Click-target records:
== == ==
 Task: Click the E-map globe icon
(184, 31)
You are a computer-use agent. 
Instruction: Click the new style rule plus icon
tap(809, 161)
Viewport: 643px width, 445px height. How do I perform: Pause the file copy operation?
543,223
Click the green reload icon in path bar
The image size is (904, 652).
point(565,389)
== == ==
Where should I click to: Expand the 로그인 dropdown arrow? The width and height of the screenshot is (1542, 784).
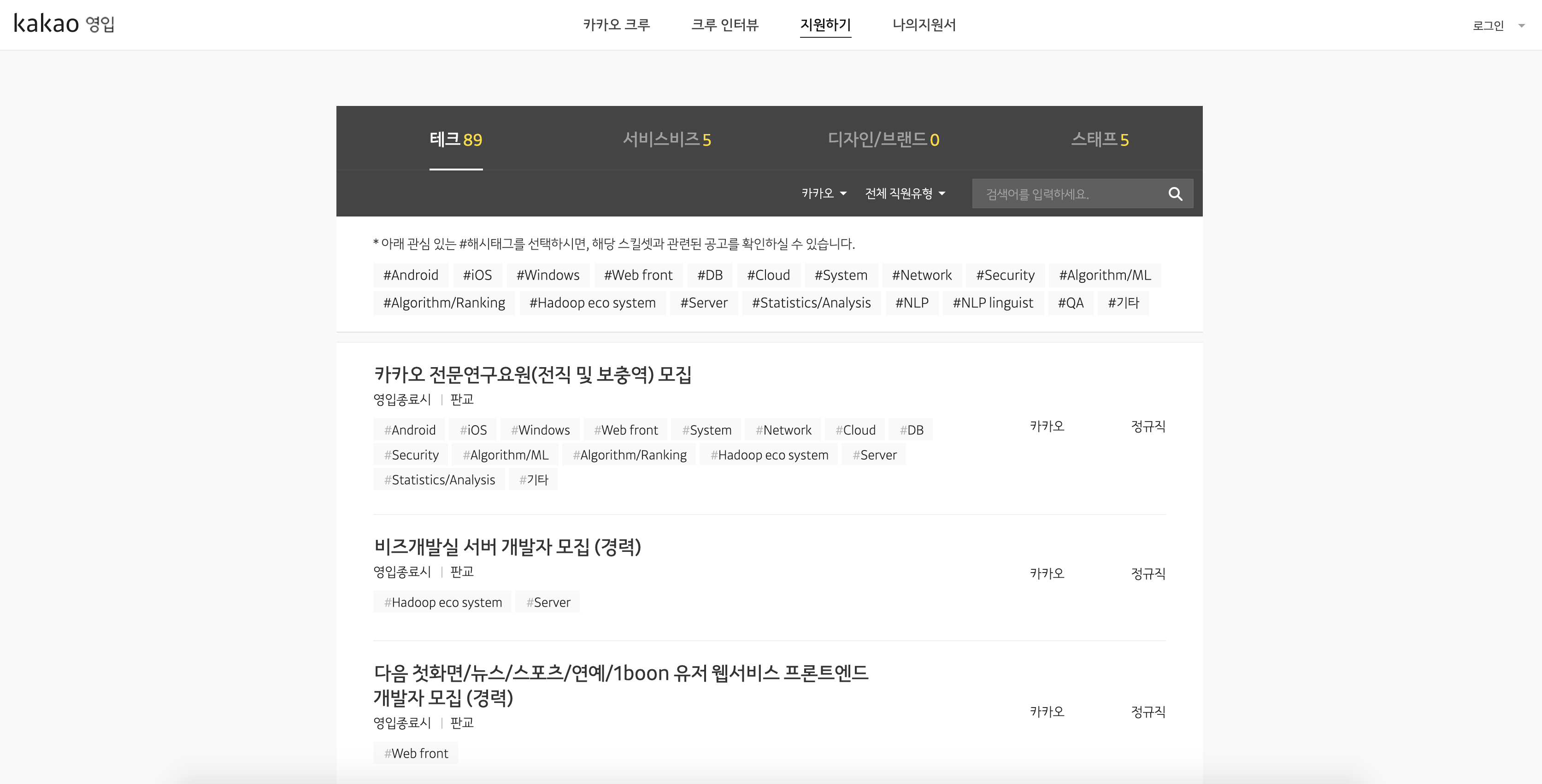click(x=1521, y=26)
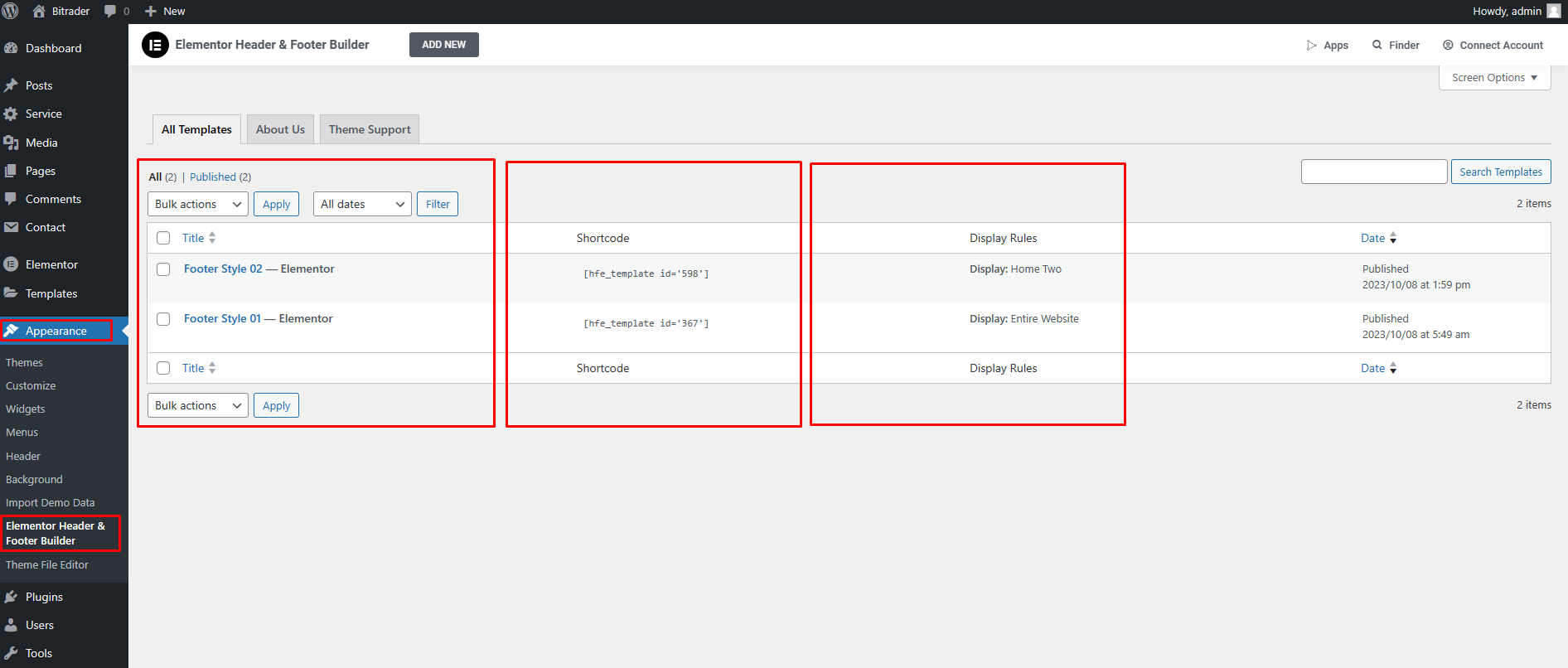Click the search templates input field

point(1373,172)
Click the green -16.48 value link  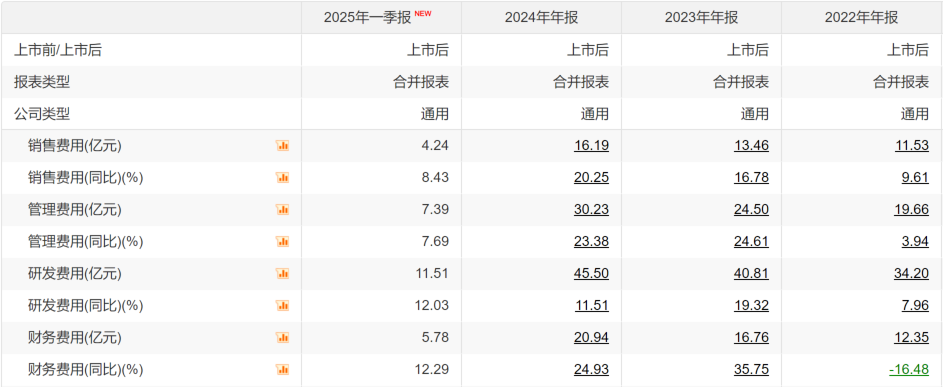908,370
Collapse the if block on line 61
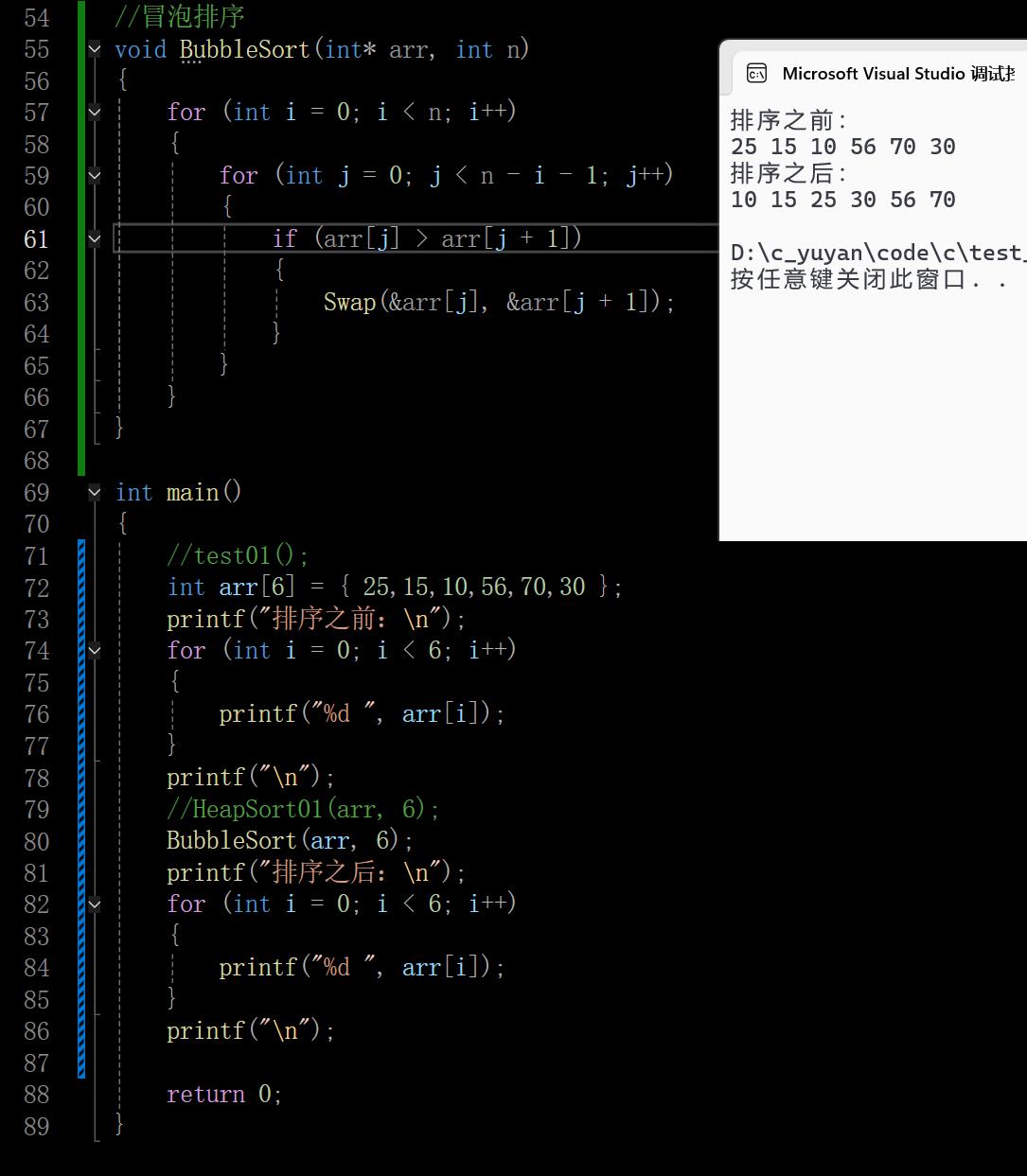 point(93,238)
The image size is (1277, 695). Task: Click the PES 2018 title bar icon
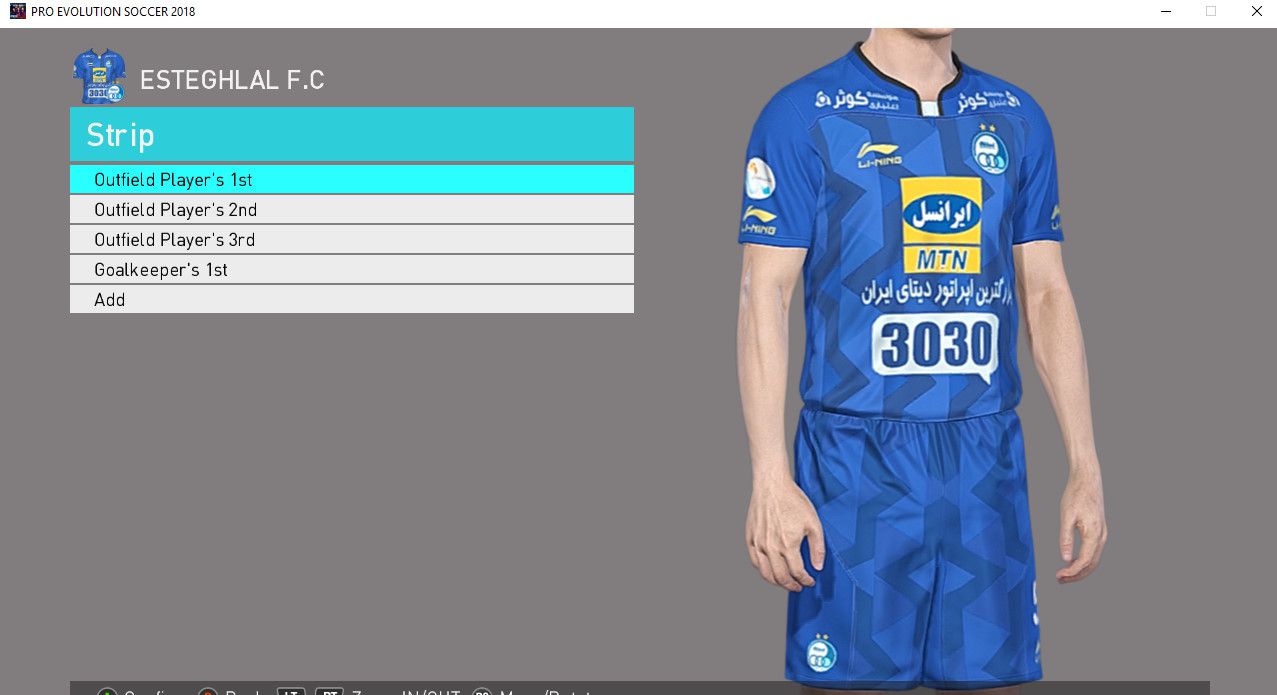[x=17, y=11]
== == ==
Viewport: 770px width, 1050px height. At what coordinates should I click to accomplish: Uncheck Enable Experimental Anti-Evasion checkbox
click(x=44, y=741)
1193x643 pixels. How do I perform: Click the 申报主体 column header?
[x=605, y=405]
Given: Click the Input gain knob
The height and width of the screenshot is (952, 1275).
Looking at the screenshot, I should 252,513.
== == ==
§ **TASK BRIEF**:
Could you rewrite only the stretch of the records from the line containing "The image size is (1277, 695)." through the line containing "[x=17, y=11]", changing "title bar" to "header" and leaving everything else as it is? Omit the pictures from your answer.

§ **THE SOLUTION**:
The image size is (1277, 695). Task: Click the PES 2018 header icon
[x=17, y=11]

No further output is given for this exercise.